Starting with a dispute over e-book pricing at both the retail and wholesale level, Amazon continued the cat fight brand war by going so far as to encourage users not to buy, and in some cases, even entirely reject requests to buy books from Colbert’s publisher, Hachette Group. Taking it one step further, Amazon asserted its dominance over the industry by intentionally delaying shipping on Hachette books for weeks at a time, hiding book titles in relevant searches and eliminating the availability of books published by Hachette for pre-order – including the next J.K. Rowling mystery and future bestseller, The Silkworm. For Colbert fans everywhere, the obvious goal was to stifle book sales (and by default, his bottom line) – but a more curious question deserves answering: Is it really all that simple?

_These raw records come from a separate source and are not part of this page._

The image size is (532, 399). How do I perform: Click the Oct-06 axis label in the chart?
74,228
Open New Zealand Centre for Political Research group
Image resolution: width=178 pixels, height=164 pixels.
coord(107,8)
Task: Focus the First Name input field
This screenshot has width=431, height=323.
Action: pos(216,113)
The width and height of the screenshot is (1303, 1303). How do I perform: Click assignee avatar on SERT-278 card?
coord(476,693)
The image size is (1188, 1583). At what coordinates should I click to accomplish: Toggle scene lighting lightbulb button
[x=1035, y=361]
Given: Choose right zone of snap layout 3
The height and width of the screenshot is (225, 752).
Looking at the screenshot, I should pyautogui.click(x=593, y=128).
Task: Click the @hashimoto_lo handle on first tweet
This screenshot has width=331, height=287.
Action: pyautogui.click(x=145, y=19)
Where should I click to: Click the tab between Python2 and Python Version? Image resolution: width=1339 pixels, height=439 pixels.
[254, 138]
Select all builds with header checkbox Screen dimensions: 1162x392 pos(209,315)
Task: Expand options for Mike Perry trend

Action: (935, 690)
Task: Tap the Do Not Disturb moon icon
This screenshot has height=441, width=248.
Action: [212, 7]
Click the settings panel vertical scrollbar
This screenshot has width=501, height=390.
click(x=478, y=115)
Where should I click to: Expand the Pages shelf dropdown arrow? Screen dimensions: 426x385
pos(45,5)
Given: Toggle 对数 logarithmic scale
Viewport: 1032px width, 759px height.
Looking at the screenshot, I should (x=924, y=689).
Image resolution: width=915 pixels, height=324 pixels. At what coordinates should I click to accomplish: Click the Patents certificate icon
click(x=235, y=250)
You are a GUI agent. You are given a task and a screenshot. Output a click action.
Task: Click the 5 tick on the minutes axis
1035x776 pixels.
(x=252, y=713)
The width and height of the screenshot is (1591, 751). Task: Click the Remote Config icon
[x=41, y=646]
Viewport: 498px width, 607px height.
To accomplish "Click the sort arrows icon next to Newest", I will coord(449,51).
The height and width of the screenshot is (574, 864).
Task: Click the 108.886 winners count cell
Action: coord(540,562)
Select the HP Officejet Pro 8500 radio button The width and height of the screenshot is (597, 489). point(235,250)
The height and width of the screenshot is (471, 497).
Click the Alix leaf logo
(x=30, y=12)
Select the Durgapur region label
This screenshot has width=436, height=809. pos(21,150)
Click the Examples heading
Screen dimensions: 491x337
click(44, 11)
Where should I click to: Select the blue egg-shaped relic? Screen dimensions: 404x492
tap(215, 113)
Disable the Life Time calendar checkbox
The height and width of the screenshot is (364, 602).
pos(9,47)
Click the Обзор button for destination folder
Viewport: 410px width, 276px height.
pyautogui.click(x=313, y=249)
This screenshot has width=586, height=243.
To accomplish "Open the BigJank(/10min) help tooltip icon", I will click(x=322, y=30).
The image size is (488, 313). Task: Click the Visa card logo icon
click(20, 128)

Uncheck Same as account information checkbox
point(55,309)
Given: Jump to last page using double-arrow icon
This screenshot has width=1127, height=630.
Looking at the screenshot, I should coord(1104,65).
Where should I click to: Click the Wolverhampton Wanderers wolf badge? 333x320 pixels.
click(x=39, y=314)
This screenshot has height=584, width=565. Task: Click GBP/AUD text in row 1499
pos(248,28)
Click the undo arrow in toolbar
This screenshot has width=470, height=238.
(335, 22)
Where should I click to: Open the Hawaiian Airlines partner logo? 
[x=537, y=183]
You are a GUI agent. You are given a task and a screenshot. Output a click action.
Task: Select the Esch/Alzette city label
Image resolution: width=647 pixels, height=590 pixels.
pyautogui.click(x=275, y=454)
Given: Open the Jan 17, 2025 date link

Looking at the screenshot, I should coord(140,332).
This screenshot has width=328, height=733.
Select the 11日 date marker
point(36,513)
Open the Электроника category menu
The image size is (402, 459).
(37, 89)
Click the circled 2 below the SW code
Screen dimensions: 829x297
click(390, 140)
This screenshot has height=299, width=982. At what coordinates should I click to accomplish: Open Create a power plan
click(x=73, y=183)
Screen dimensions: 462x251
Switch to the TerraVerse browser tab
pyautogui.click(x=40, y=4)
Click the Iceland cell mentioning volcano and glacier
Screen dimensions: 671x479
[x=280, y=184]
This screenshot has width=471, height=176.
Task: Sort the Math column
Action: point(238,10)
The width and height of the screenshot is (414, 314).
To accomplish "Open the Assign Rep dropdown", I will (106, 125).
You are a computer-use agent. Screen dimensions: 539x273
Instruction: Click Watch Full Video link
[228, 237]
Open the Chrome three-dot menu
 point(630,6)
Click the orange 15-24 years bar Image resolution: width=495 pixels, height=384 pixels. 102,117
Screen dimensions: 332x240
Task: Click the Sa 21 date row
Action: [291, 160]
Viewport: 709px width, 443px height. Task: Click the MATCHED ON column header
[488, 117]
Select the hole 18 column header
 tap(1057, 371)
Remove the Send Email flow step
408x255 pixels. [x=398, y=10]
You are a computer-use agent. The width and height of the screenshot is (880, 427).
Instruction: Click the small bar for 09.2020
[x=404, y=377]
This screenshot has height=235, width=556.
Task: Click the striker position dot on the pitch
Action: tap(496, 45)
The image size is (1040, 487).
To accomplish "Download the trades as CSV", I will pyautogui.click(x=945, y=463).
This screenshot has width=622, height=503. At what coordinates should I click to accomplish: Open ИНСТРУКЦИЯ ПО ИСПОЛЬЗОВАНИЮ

First and foremost a natural-born entertainer, Stephen Colbert is renowned for putting together massive media campaigns that garner international fame (i.e., his 2008 “presidential campaign”). And with his late-night comedic news broadcast, his notorious competitions with fellow late-night hosts Jon Stewart and Conan O’Brien, and his recent appointment as host of CBS’ The Late Show in 2015, Stephen Colbert is the perfect person for Amazon to target to raise awareness on the public stage. Where Amazon backfired, however, was undermining his potential – and unlike his presidential campaign, Colbert has since garnered tremendous support for his cause; even spreading the popular hashtag #CutDownTheAmazon across social media platforms nationwide.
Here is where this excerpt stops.